Looking at the records below, count how many lines contain the string "will". Give that number alone.

=== SOURCE MATERIAL ===

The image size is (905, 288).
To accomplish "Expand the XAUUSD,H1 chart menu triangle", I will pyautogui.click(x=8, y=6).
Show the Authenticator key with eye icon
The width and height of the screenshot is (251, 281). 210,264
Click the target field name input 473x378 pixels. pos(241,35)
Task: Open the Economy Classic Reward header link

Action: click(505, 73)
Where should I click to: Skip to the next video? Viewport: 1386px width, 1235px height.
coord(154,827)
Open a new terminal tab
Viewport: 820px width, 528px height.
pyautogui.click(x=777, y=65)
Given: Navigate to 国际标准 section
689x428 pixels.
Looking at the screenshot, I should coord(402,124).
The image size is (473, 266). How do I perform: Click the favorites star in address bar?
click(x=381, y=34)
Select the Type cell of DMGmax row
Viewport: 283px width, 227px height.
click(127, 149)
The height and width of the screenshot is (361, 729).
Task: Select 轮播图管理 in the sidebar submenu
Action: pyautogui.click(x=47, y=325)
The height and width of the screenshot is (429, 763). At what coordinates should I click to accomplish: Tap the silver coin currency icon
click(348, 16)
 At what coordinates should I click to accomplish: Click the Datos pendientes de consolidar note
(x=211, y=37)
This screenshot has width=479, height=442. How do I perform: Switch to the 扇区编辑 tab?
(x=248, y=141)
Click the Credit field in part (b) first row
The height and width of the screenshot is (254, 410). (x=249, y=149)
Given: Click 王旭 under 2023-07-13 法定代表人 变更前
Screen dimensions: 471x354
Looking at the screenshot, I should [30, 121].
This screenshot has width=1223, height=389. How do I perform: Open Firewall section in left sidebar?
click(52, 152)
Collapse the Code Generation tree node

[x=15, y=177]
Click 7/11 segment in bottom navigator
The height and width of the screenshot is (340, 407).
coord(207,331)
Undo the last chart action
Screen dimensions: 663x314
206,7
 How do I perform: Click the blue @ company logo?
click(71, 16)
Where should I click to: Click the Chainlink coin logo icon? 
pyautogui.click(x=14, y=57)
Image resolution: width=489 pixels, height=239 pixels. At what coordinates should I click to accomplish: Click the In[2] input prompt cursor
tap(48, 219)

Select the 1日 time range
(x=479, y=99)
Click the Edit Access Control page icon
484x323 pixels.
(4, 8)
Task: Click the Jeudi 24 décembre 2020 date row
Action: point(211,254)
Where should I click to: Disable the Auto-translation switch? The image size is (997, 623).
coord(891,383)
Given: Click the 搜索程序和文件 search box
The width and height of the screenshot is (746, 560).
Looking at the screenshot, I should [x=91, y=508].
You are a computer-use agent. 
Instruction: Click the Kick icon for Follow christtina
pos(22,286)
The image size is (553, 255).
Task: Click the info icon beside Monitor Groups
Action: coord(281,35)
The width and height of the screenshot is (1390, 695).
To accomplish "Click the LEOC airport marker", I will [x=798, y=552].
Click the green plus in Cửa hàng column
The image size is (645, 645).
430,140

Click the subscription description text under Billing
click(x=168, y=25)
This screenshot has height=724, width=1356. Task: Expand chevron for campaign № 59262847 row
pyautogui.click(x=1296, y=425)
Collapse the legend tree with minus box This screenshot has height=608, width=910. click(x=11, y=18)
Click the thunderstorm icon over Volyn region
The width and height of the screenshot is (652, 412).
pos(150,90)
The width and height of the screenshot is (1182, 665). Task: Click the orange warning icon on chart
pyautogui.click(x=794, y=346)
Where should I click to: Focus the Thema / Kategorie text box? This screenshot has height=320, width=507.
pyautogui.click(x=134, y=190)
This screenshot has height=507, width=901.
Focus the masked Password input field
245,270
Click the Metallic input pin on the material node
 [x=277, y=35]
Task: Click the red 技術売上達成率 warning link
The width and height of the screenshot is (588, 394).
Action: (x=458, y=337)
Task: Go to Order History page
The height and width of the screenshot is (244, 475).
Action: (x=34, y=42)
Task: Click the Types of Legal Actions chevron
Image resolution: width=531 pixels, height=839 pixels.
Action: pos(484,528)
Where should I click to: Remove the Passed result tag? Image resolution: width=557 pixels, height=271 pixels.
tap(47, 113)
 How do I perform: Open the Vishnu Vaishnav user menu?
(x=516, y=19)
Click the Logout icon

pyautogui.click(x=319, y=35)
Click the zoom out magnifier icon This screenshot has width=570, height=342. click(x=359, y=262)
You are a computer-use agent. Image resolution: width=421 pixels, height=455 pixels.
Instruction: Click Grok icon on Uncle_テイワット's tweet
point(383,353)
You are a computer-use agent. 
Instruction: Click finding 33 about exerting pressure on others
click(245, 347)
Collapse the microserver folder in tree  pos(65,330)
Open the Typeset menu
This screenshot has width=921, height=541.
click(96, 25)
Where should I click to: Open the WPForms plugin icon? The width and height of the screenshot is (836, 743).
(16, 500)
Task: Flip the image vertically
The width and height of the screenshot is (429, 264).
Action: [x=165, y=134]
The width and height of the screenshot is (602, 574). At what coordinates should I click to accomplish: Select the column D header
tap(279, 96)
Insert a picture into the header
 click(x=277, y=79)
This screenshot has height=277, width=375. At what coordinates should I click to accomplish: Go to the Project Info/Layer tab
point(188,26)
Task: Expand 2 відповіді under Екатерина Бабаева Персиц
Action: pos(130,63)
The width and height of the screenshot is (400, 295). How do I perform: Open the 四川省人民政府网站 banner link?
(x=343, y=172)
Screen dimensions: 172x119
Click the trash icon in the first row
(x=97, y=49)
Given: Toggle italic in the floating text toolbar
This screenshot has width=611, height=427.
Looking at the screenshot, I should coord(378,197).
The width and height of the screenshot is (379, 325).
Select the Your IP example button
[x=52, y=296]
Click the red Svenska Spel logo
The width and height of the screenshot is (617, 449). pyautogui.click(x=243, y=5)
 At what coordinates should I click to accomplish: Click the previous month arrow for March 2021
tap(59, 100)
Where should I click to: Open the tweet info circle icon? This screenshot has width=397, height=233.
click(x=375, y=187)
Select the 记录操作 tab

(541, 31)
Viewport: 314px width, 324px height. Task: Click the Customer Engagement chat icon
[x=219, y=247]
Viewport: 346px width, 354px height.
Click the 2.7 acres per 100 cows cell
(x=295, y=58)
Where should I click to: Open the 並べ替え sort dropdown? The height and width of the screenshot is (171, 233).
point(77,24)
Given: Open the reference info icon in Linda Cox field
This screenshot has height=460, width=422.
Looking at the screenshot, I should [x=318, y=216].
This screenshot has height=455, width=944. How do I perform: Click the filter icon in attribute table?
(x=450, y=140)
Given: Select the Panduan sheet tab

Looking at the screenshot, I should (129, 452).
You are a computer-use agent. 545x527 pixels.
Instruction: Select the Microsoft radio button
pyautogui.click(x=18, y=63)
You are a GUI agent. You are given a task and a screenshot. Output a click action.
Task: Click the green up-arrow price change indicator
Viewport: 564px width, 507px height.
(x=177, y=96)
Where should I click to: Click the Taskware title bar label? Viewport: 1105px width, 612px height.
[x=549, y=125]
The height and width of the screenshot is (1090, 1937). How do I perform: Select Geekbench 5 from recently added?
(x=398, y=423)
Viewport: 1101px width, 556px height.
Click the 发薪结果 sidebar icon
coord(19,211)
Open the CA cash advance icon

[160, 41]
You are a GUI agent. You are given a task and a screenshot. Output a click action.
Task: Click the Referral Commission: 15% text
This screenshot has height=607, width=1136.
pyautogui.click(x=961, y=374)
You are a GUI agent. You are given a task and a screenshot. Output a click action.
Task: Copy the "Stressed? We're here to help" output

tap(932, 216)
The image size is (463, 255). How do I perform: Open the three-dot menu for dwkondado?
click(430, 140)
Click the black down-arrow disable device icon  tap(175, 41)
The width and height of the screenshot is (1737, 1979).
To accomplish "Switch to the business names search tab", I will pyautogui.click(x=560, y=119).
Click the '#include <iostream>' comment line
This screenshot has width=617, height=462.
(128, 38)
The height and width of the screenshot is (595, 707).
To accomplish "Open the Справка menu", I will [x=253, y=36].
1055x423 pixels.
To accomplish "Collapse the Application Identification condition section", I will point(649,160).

===

■ **ANSWER SPACE**
5